SUPPLIED DATA START

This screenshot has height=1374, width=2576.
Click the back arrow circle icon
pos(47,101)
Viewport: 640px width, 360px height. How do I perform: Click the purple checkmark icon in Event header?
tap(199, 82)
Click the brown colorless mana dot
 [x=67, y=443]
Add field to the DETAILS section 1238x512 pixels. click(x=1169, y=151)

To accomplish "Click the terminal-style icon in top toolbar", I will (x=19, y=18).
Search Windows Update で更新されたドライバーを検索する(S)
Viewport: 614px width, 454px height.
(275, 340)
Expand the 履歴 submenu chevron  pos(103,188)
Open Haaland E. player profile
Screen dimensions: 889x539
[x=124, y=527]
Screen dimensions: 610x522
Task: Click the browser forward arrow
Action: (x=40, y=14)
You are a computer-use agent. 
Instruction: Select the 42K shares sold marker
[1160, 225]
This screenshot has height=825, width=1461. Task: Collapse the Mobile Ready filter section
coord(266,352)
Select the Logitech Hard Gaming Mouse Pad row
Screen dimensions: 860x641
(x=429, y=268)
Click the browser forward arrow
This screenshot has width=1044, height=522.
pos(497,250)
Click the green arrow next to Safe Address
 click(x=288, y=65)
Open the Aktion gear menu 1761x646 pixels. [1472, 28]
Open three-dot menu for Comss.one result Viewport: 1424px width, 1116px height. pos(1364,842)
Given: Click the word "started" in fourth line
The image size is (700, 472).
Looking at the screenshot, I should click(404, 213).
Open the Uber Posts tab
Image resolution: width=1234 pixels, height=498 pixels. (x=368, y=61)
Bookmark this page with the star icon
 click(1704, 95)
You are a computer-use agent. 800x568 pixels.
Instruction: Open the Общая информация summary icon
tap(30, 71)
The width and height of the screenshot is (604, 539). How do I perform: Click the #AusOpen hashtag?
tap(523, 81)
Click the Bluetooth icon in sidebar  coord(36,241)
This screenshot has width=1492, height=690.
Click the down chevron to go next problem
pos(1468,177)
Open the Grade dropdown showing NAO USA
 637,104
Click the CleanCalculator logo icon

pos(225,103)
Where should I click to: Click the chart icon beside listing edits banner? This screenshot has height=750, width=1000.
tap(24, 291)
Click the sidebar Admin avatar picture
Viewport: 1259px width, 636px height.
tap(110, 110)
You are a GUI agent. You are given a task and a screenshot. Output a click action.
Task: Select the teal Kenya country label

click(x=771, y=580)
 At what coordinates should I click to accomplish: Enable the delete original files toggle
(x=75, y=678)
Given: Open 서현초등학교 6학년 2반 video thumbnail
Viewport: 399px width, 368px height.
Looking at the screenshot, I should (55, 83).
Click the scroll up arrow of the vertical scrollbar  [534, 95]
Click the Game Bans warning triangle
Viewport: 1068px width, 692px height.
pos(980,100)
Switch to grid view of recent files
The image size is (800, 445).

SUPPLIED DATA END

__EXERCISE__
Write out exactly the lines between the start of the entries and the line containing "Open Haaland E. player profile", including that line and the first one.

__REPLY TO THE EXERCISE__
This screenshot has height=1374, width=2576.
Click the back arrow circle icon
pos(47,101)
Viewport: 640px width, 360px height. How do I perform: Click the purple checkmark icon in Event header?
tap(199, 82)
Click the brown colorless mana dot
 [x=67, y=443]
Add field to the DETAILS section 1238x512 pixels. click(x=1169, y=151)

To accomplish "Click the terminal-style icon in top toolbar", I will (x=19, y=18).
Search Windows Update で更新されたドライバーを検索する(S)
Viewport: 614px width, 454px height.
(275, 340)
Expand the 履歴 submenu chevron  pos(103,188)
Open Haaland E. player profile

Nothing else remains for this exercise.